# Exercise task
Gather every line in the records below that contains the string "Viewport", and copy each of those lines in full.

════════

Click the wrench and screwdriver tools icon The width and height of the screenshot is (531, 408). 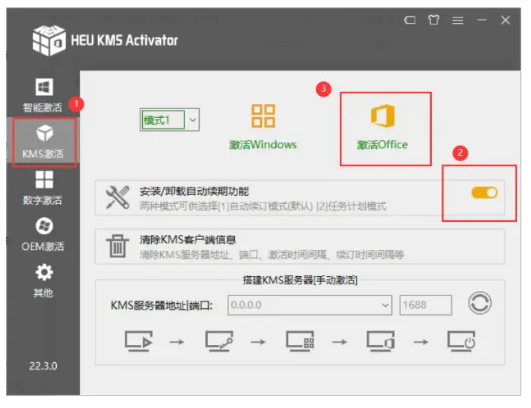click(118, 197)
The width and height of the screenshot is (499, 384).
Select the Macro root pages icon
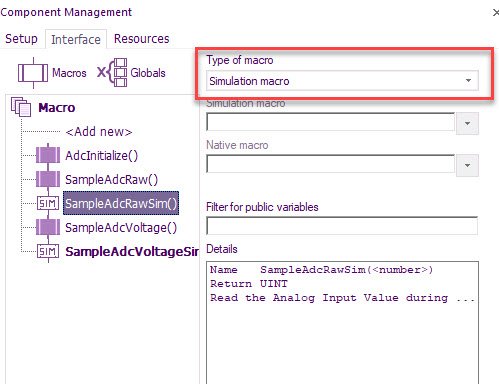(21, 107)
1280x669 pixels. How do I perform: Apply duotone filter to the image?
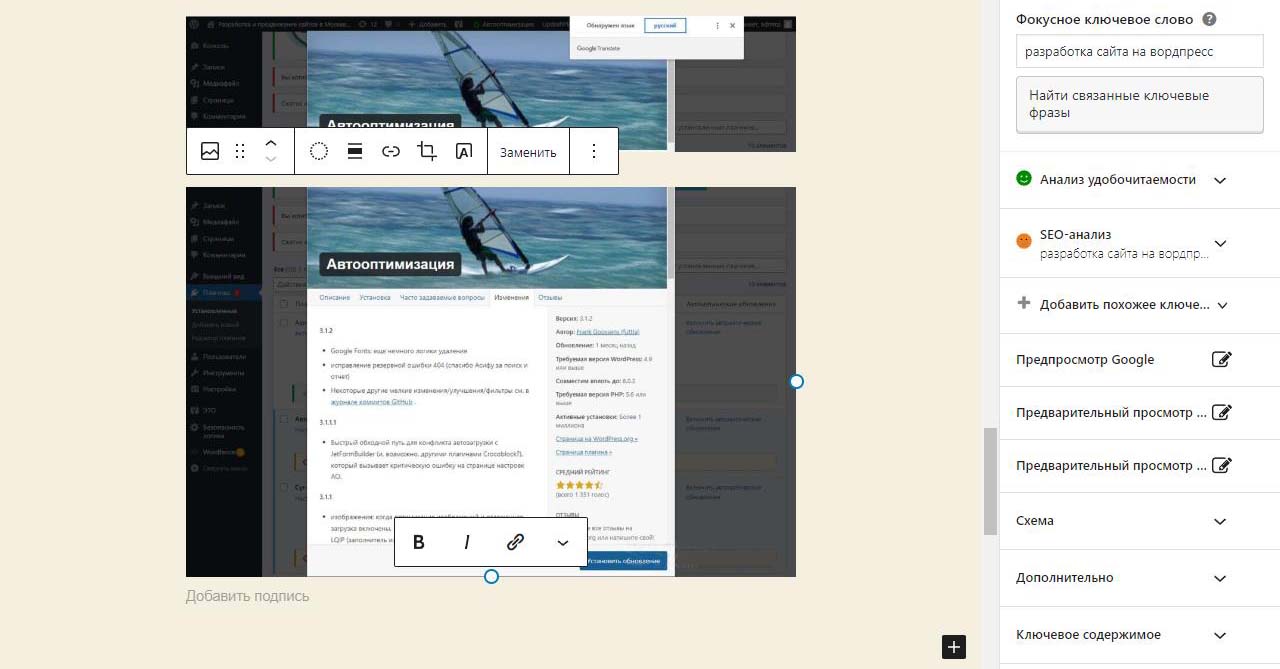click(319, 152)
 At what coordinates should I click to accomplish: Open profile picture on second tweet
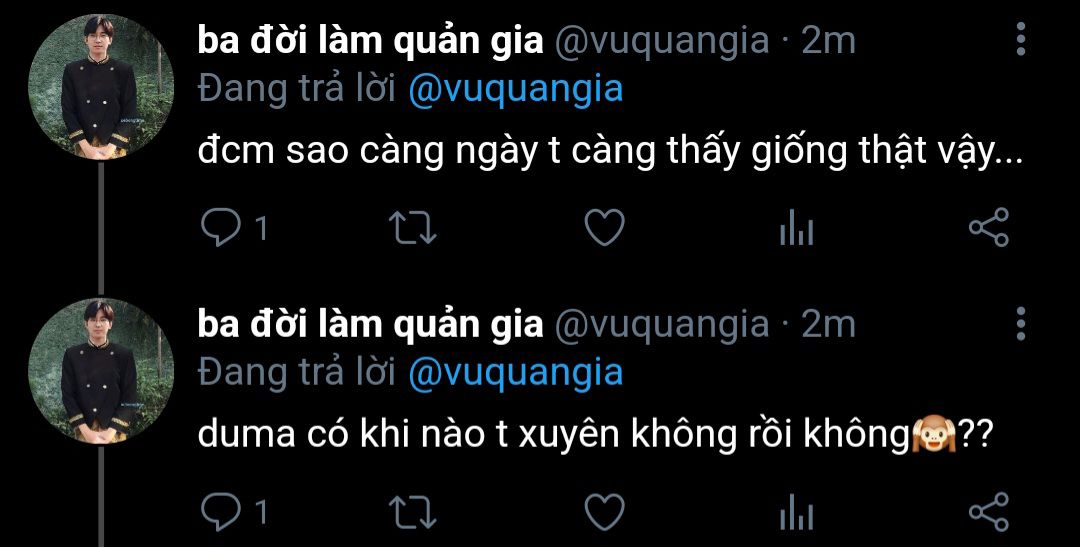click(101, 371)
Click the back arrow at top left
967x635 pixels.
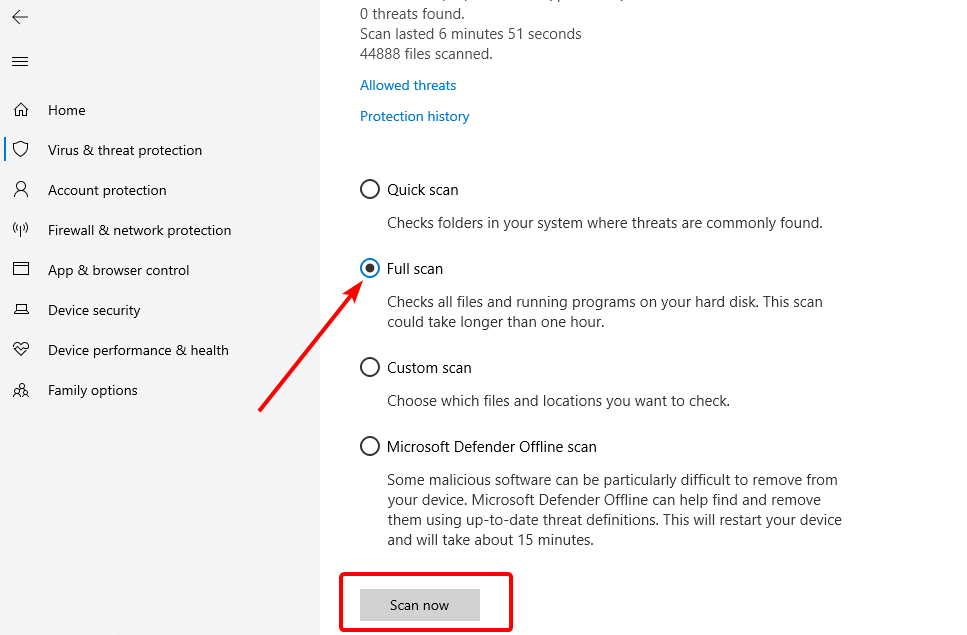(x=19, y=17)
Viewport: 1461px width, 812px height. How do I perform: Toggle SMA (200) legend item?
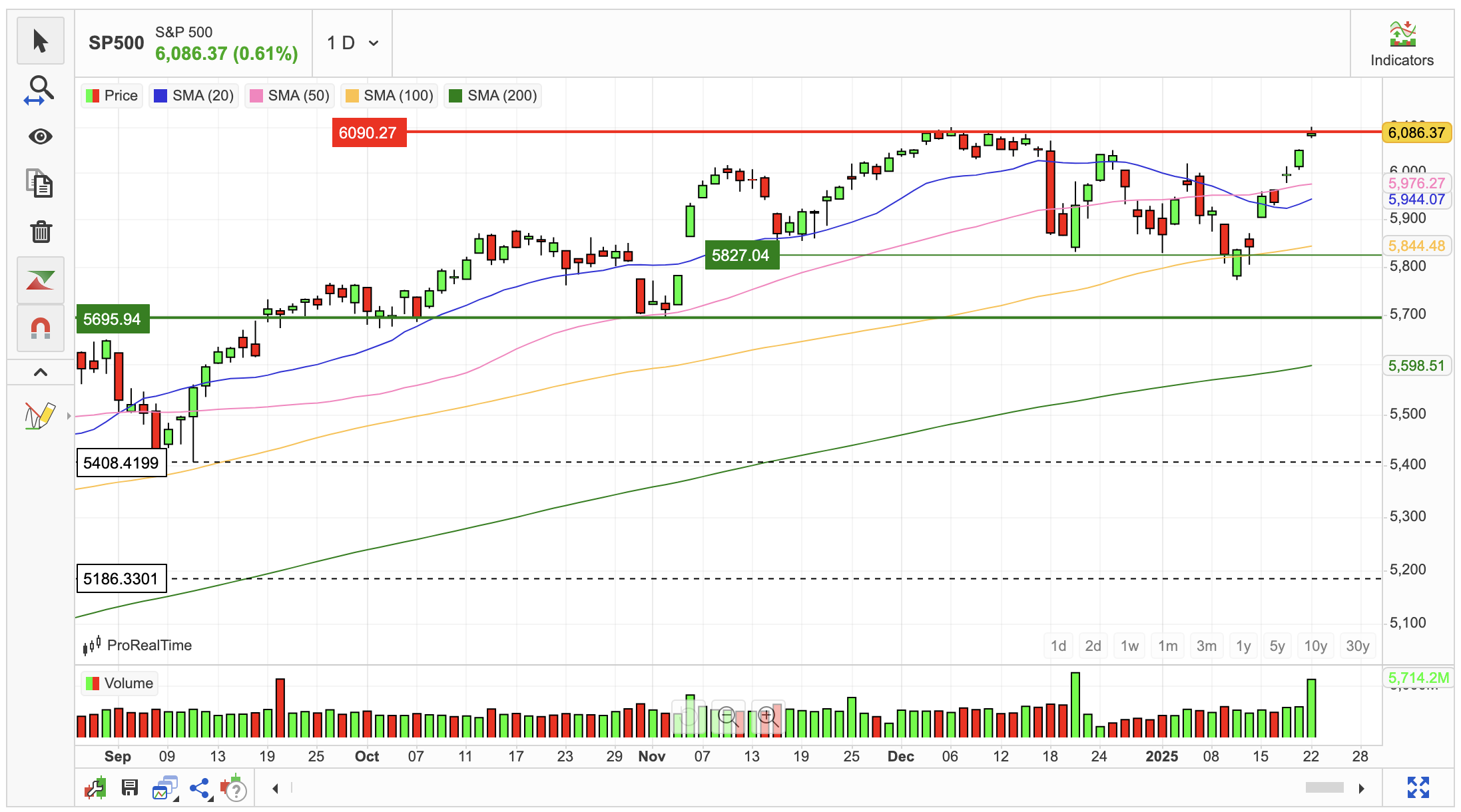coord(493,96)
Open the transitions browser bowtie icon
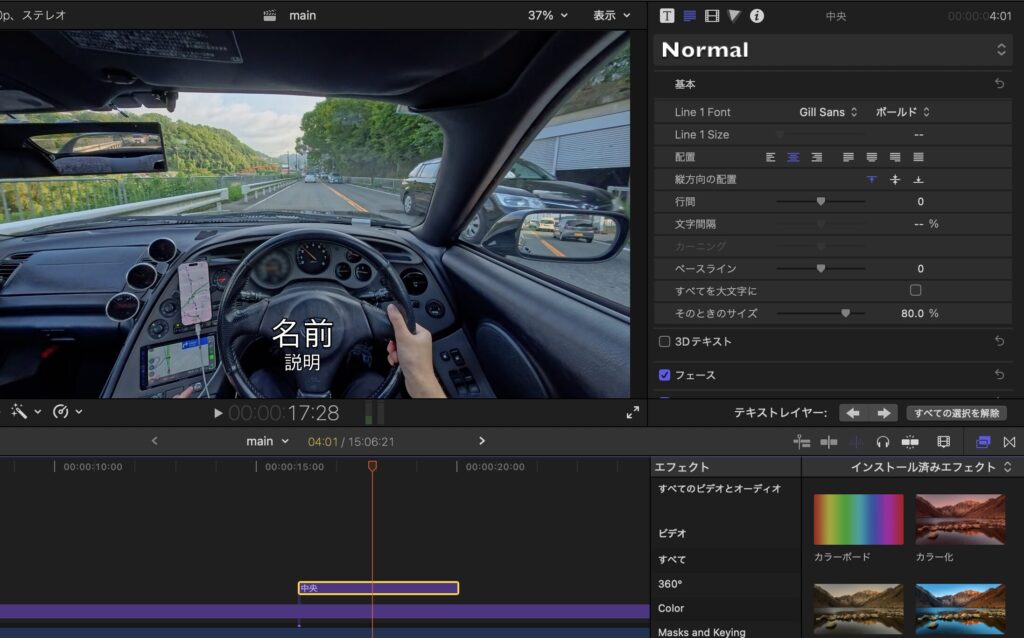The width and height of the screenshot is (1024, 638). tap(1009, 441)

════════

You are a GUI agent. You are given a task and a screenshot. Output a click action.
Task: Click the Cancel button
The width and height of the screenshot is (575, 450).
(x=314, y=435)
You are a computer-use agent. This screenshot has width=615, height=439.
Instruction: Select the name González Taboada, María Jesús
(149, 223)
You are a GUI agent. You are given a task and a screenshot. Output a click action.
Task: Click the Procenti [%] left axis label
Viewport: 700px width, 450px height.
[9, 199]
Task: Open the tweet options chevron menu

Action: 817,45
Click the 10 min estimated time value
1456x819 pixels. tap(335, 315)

════════

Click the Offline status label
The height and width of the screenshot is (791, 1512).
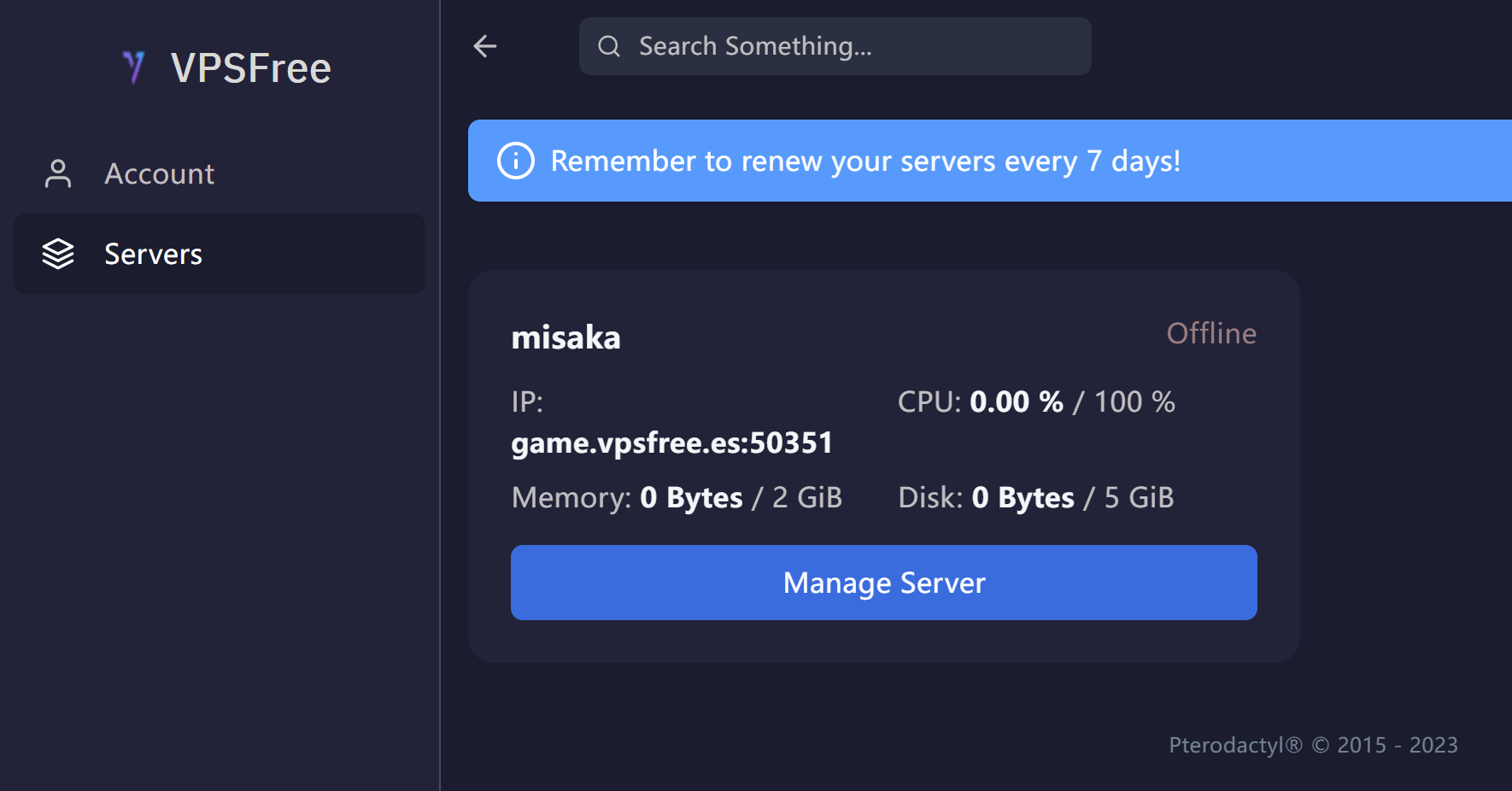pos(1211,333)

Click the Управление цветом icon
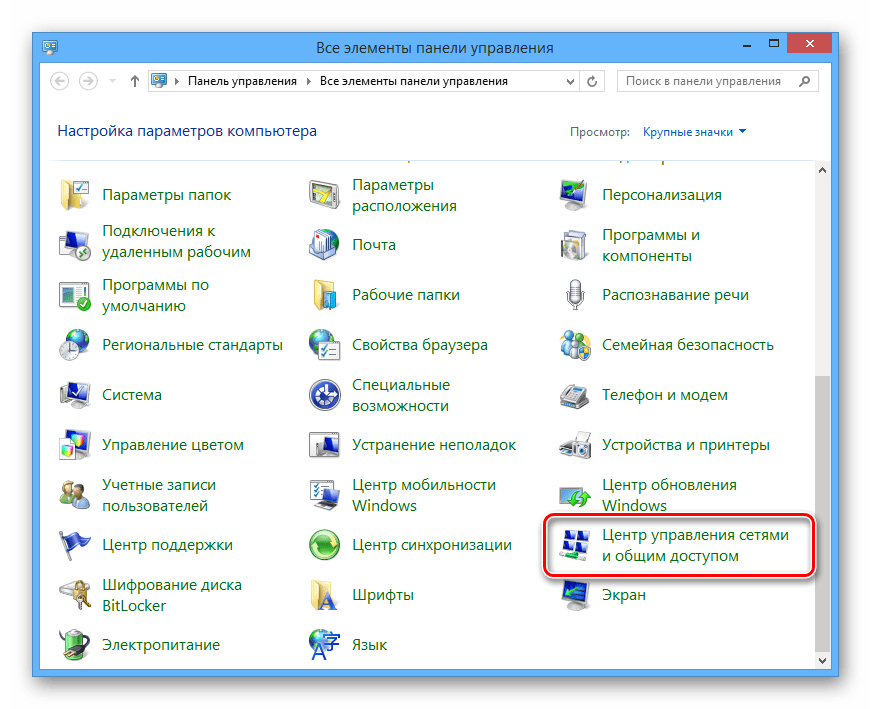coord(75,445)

════════

# Answer for this exercise
Viewport: 1461px width, 812px height. How do I perform: Toggle SMA (200) legend item?
Viewport: 700px width, 450px height.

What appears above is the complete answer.